- Tadodaho Sid Hill at the opening ceremony of the 2022 United Nations Biodiversity Conference

Thadodá·hoˀ
- Incumbent
- Assumed office 2002
- Preceded by: Leon Shenandoah

Personal details
- Born: 1951 or 1952
- Citizenship: Haudenosaunee
- Education: Syracuse University
- Profession: Ironworker, lacrosse player
- Sports career
- Country: Haudenosaunee
- Position: Defense
- NCAA team: Syracuse (1972)
- NLA (1974-1975) team: Montreal Quebecois

= Sid Hill =

Onondaga politician, traditionalist, and athlete

Sidney Hill (Thadodá·hoˀ) is an Onondaga former lacrosse player, retired ironworker, and current Tadodaho of the Haudenosaunee. As a lacrosse player, Hill was captain of the Haudenosaunee men's national lacrosse team from 1984 to 1990. Condoled as Tadodaho in 2002, he is a leader of the Onondaga Nation and Haudenosaunee Confederacy Chiefs Council as well as a spiritual elder of the Haudenosaunee.

==Early life==
Hill is a member of the Eel Clan of the Onondaga people. His uncle, Leon Shenandoah, preceded him as Tadodaho.

==Lacrosse career==
Hill played lacrosse for LaFayette High School. He was named to the 1st Team All-County Lacrosse in 1969 and 1970, becoming co-captain for LaFayette in 1980. Attending Syracuse University from 1971-1972, Hill played for the Syracuse Orange men's lacrosse, where he was leading scorer.

Professionally, Hill briefly played for the Montreal Quebecois as well as the Onondaga Athletic Club. From 1984 to 1990, he played for the Iroquois Nationals, serving as its captain.

In 2023, Hill was inducted into the Upstate Lacrosse Foundation Hall of Fame.

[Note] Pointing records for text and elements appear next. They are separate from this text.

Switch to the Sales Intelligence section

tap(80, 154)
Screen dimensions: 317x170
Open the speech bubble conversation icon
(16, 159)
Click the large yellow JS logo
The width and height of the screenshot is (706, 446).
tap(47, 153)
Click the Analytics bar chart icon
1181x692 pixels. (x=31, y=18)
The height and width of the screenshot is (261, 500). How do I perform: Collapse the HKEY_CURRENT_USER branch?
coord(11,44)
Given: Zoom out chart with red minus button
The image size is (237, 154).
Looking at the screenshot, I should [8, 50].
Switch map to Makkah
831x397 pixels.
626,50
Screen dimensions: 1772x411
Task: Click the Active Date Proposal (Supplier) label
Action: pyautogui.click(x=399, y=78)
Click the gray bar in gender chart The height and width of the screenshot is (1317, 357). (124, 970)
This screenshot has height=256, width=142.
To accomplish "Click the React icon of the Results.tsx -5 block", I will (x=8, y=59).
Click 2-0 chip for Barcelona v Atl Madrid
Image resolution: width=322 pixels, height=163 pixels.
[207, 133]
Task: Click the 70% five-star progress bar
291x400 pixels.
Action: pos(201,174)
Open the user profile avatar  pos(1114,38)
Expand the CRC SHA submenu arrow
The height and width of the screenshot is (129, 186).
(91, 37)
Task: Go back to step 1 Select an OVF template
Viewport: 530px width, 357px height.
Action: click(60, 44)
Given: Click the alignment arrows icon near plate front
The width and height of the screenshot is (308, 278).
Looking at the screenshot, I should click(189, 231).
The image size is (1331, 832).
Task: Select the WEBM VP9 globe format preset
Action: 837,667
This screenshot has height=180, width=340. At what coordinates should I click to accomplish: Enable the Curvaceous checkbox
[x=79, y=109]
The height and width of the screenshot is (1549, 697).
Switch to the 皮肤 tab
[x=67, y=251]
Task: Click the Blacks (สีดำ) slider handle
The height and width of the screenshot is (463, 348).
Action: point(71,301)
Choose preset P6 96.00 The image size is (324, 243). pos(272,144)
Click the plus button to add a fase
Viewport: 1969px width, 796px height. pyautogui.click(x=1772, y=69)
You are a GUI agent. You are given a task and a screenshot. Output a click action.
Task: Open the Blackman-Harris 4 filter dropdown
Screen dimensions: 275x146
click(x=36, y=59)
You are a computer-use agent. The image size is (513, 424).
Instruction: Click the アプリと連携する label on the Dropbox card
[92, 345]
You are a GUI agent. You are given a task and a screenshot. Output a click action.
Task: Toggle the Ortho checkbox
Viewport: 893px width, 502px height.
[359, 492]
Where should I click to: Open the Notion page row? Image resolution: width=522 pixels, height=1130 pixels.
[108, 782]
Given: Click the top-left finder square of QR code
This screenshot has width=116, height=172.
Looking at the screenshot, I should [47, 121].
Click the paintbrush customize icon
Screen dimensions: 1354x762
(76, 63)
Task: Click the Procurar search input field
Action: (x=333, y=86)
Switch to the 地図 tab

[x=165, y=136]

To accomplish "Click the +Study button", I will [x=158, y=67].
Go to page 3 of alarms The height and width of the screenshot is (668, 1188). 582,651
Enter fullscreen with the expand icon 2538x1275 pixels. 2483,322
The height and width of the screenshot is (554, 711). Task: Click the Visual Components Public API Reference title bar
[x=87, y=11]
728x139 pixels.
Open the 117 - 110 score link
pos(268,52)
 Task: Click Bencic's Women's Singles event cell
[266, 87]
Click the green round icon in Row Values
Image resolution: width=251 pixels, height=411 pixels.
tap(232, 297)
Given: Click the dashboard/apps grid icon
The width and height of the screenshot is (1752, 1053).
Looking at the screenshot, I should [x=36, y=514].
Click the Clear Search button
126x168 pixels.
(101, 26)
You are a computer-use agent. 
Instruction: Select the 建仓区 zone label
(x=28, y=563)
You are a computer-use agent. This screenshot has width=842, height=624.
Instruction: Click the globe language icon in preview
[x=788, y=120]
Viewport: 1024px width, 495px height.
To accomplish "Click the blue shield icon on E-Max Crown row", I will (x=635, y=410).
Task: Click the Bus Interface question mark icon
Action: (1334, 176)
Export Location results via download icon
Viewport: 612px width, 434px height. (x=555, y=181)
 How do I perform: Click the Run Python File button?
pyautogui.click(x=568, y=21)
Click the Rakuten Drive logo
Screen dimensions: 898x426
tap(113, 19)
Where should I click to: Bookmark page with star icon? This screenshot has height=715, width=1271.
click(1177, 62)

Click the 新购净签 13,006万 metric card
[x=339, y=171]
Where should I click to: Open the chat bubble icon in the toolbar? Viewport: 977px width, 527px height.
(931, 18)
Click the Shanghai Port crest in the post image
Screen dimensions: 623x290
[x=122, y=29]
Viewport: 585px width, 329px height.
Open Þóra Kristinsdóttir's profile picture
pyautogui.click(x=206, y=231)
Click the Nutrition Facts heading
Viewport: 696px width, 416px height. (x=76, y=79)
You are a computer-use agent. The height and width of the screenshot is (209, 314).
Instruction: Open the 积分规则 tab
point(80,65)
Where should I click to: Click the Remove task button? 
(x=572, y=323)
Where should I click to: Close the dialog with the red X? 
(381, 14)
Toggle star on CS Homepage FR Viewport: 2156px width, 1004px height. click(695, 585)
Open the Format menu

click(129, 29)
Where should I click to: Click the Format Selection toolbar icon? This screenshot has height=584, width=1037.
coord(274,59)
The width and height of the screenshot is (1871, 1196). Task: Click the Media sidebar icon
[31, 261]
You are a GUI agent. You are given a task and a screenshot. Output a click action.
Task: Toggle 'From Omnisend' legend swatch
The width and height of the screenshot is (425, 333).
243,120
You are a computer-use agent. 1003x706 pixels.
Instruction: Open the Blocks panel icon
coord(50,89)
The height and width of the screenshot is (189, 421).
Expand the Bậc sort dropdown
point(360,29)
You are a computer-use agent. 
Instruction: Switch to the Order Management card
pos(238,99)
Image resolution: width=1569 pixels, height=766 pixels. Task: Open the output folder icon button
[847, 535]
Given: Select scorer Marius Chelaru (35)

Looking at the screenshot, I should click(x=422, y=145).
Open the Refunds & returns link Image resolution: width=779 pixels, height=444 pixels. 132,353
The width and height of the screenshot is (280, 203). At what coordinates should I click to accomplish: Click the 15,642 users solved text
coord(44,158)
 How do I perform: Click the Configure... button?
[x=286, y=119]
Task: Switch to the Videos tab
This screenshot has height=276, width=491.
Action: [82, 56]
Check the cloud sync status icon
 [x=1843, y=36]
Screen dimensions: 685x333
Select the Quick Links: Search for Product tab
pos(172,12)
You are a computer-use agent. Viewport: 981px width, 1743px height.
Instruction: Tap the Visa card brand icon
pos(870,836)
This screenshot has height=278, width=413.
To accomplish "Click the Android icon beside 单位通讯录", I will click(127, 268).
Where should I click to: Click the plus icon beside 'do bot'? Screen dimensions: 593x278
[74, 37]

==Tadodaho (2002-present)==
In 2002, Hill was condoled as Tadodaho. He has been active in land claim cases in New York, by which the Haudenosaunee nations have sought return or compensation for lands they were forced to cede to New York in the aftermath of the American Revolutionary War. The federal courts have upheld some land claim cases.

In 2005, Hill led a group of Onondaga to file papers in United States federal court claiming land ownership over 4000 sqmi in Upstate New York. The ownership assertion by the Onondaga included land along Lake Ontario from the Thousand Islands through Syracuse, to the border of Pennsylvania, and including Onondaga Lake. Hill wanted to highlight the desire of his people to see Onondaga Lake restored to environmental health.

In May 2013, Tadodaho Hill sent a letter to several Haudenosaunee communities in an effort to guide their relation to the Confederacy and its traditional principles. He (and others) have opposed the Oneida Indian Nation's May 16, 2013 agreement with New York State that would involve the tribe's putting their land in trust, accepting New York taxes, and additional New York jurisdiction over their affairs, as part of a deal to gain gambling. (According to Doug George-Kanentiio, a Mohawk journalist, this tribe is not officially part of the Haudenosaunee, as it did not exist when the Confederacy was formed.)

In 2015, Hill traveled to the World People’s Conference on Climate Change and Defense of Life in La Paz, Bolivia at the invitation of Bolivian President Evo Morales. The trip resulted in an international incident when Peruvian authorities refused to accept the Haudenosaunee passport on which Hill and his colleagues traveled.